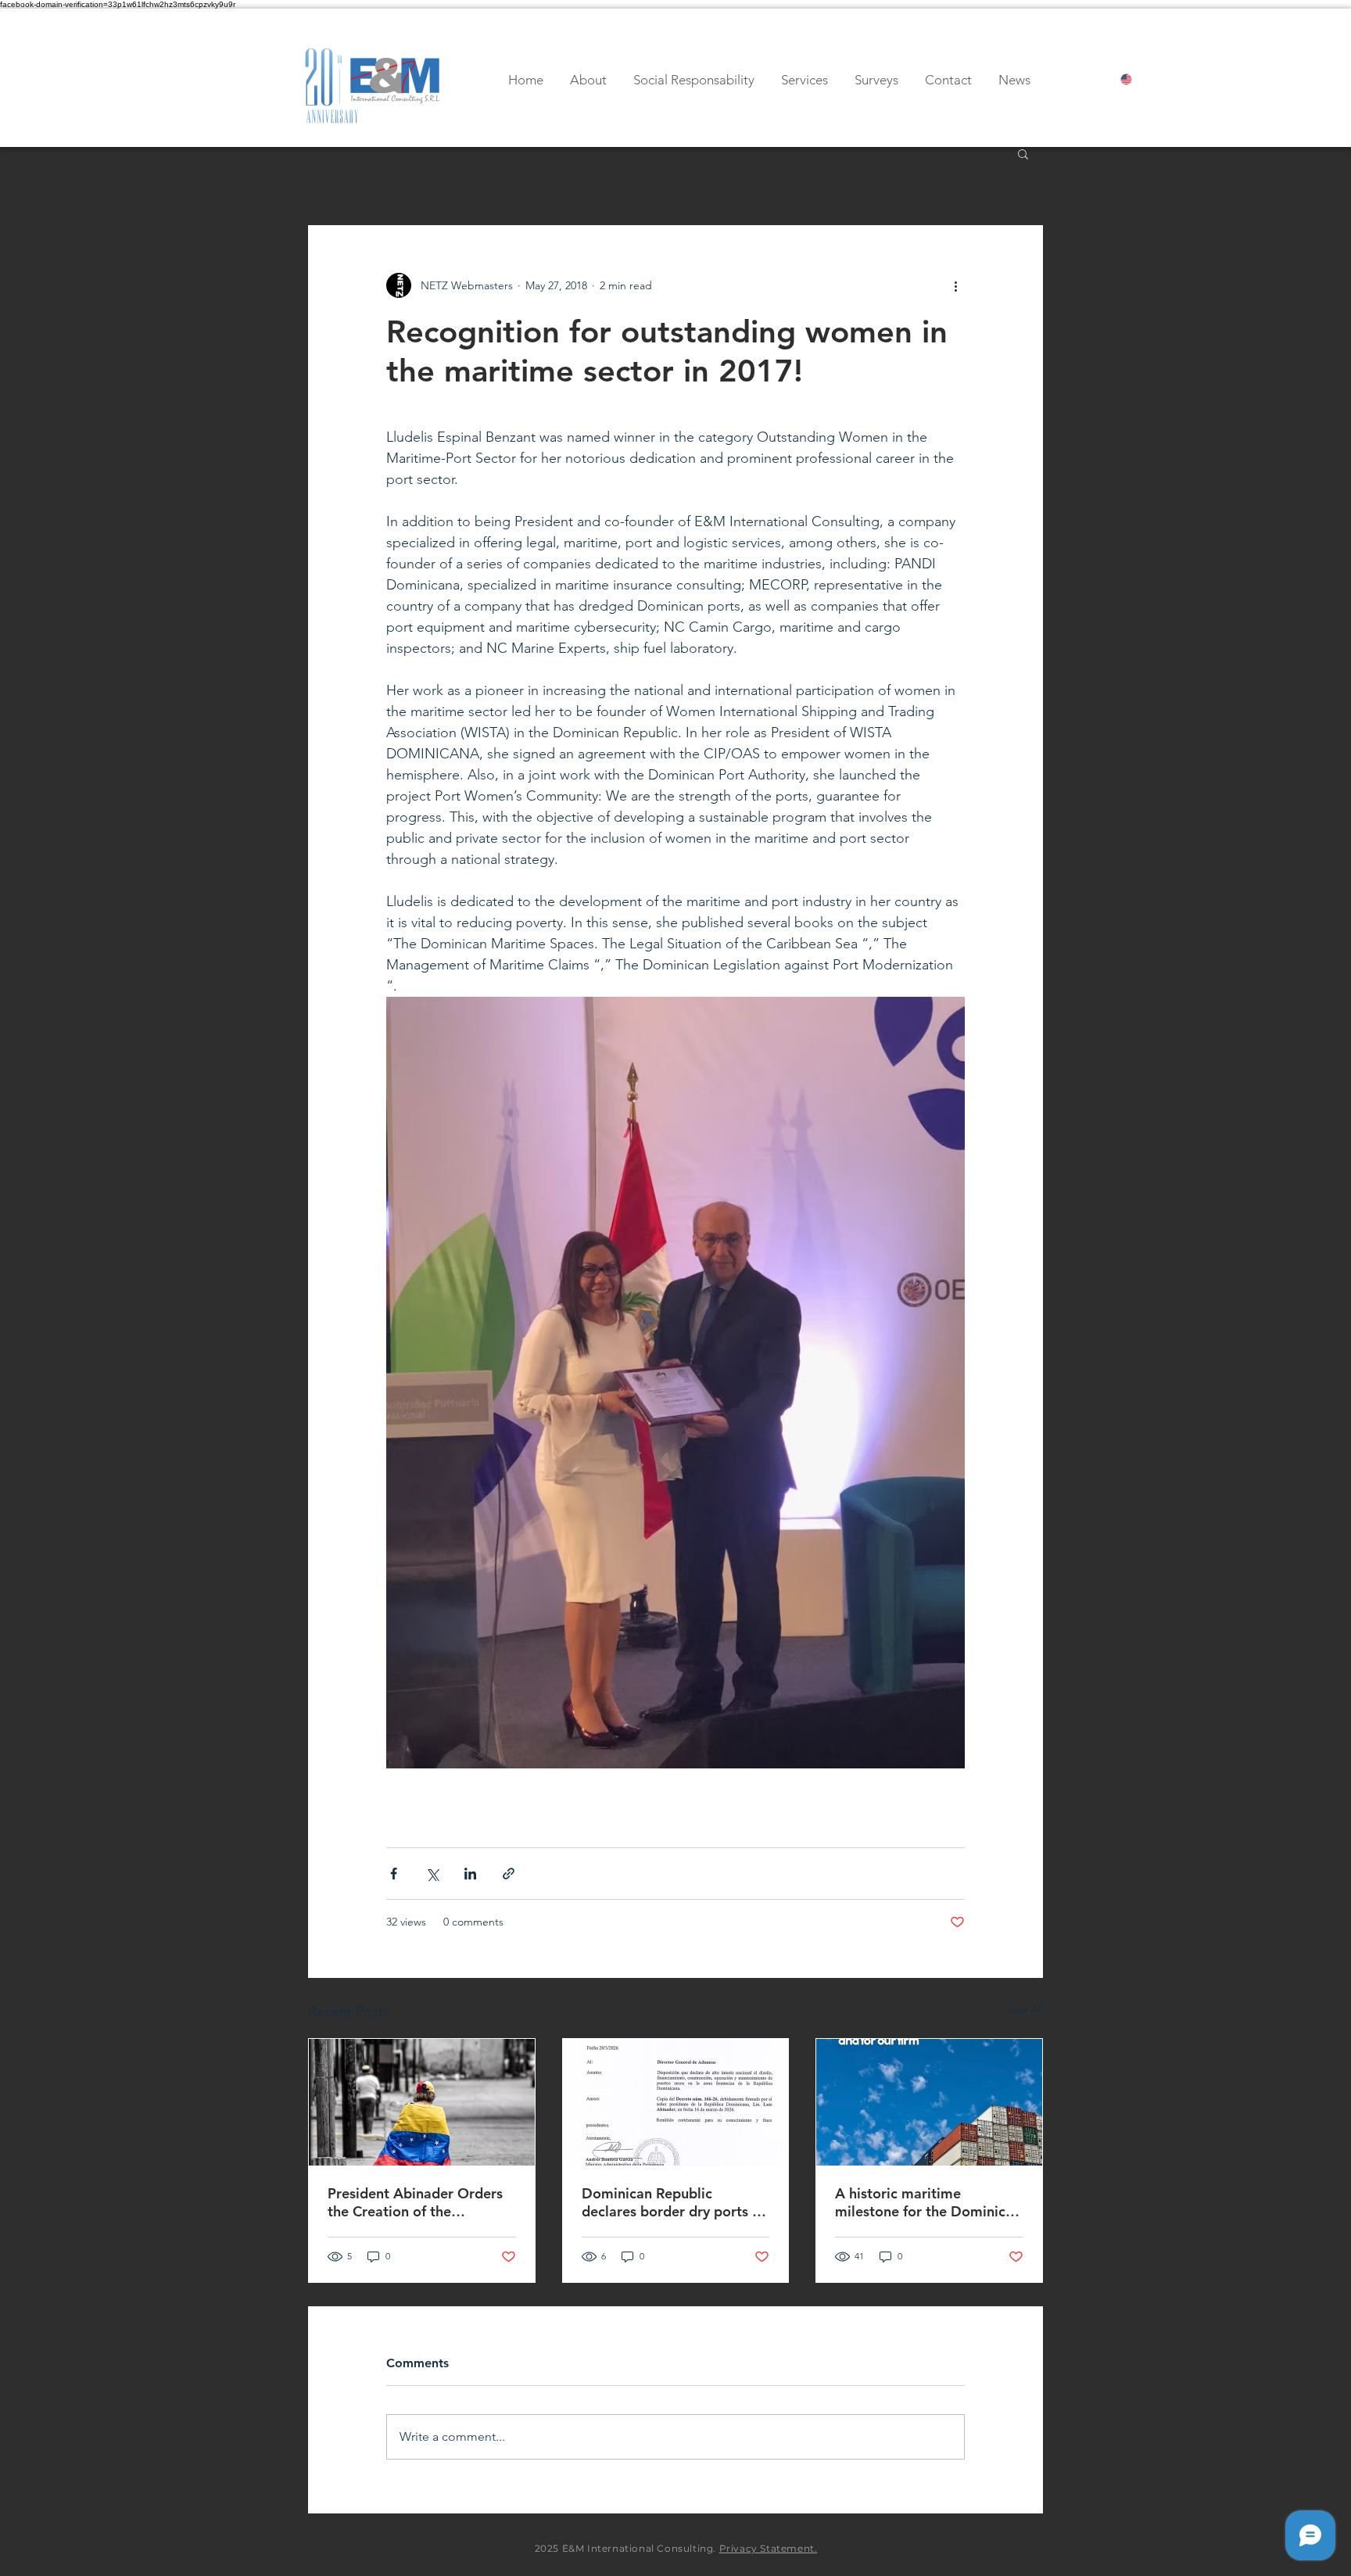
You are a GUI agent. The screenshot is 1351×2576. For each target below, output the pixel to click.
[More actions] (955, 285)
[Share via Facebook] (393, 1873)
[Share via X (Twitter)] (432, 1873)
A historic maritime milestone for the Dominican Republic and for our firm (928, 2202)
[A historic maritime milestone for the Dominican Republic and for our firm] (929, 2102)
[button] (1023, 153)
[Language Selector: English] (1139, 79)
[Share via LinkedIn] (470, 1873)
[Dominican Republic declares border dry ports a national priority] (676, 2102)
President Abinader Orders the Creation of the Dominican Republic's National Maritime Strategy (417, 2202)
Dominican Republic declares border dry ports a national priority (671, 2202)
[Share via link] (508, 1873)
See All (1026, 2009)
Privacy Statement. (768, 2548)
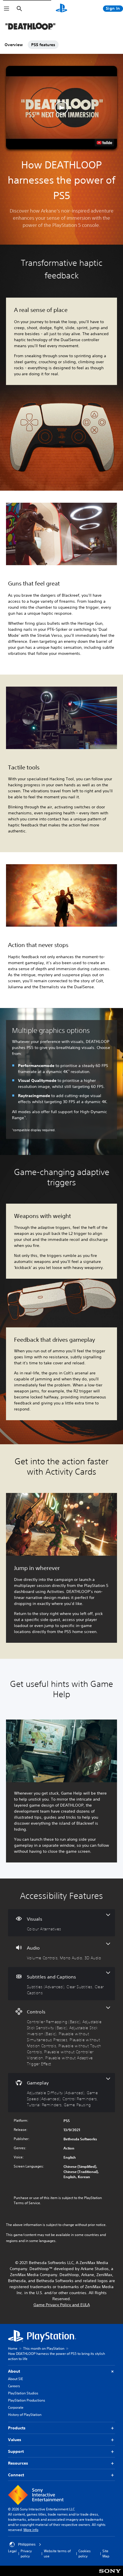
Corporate (15, 2407)
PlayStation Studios (23, 2393)
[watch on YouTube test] (104, 142)
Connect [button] (16, 2474)
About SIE (15, 2378)
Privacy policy (26, 2554)
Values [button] (14, 2439)
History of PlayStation (24, 2414)
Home (12, 2348)
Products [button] (16, 2427)
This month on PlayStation (43, 2348)
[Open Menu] (6, 8)
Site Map (105, 2554)
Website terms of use (57, 2554)
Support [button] (16, 2451)
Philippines (26, 2544)
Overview (14, 44)
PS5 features (43, 44)
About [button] (14, 2371)
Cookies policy (84, 2554)
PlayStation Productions (26, 2400)
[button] (61, 107)
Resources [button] (18, 2463)
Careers (14, 2386)
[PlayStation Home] (61, 8)
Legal (12, 2551)
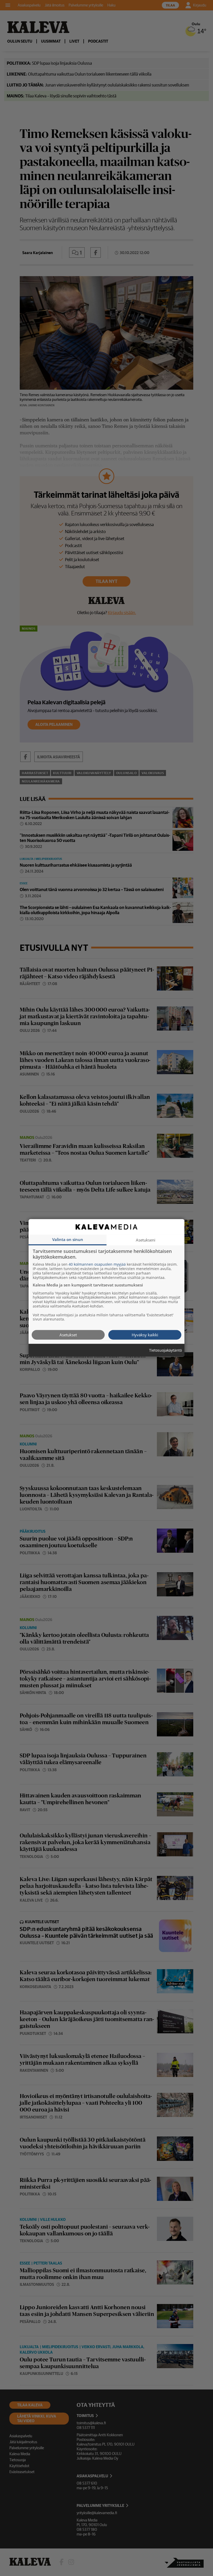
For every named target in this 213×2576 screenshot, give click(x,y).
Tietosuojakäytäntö (165, 1350)
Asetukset (68, 1334)
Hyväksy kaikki (145, 1334)
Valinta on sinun (67, 1239)
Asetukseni (145, 1240)
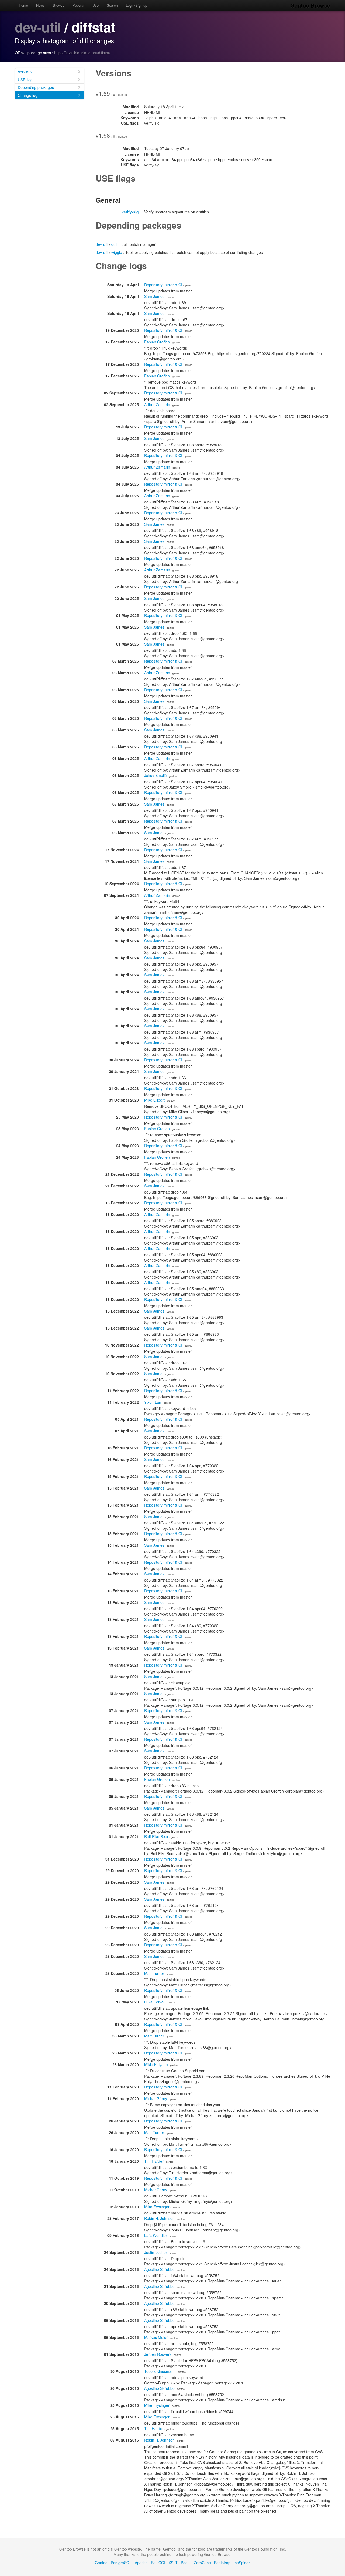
───
Only the text of the material belongs in your copy, which must match the original exactly.

▸ Exercise result
You are a GUI agent. The screenshot is 1351×2576. For each target below, output the pixel to click.
[More actions] (955, 285)
[Share via Facebook] (393, 1873)
[Share via X (Twitter)] (432, 1873)
A historic maritime milestone for the Dominican Republic and for our firm (928, 2202)
[A historic maritime milestone for the Dominican Republic and for our firm] (929, 2102)
[button] (1023, 153)
[Language Selector: English] (1139, 79)
[Share via LinkedIn] (470, 1873)
[Dominican Republic declares border dry ports a national priority] (676, 2102)
President Abinader Orders the Creation of the Dominican Republic's National Maritime Strategy (417, 2202)
Dominican Republic declares border dry ports a national priority (671, 2202)
[Share via link] (508, 1873)
See All (1026, 2009)
Privacy Statement. (768, 2548)
Corporate (15, 2407)
PlayStation Studios (23, 2393)
[watch on YouTube test] (104, 142)
Connect [button] (16, 2474)
About SIE (15, 2378)
Privacy policy (26, 2554)
Values [button] (14, 2439)
History of PlayStation (24, 2414)
Home (12, 2348)
Products [button] (16, 2427)
This month on PlayStation (43, 2348)
[Open Menu] (6, 8)
Site Map (105, 2554)
Website terms of use (57, 2554)
Support [button] (16, 2451)
Philippines (26, 2544)
Overview (14, 44)
PS5 features (43, 44)
About [button] (14, 2371)
Cookies policy (84, 2554)
PlayStation Productions (26, 2400)
[button] (61, 107)
Resources [button] (18, 2463)
Careers (14, 2386)
[PlayStation Home] (61, 8)
Legal (12, 2551)
For every named target in this 213×2576 screenshot, give click(x,y).
Tietosuojakäytäntö (165, 1350)
Asetukset (68, 1334)
Hyväksy kaikki (145, 1334)
Valinta on sinun (67, 1239)
Asetukseni (145, 1240)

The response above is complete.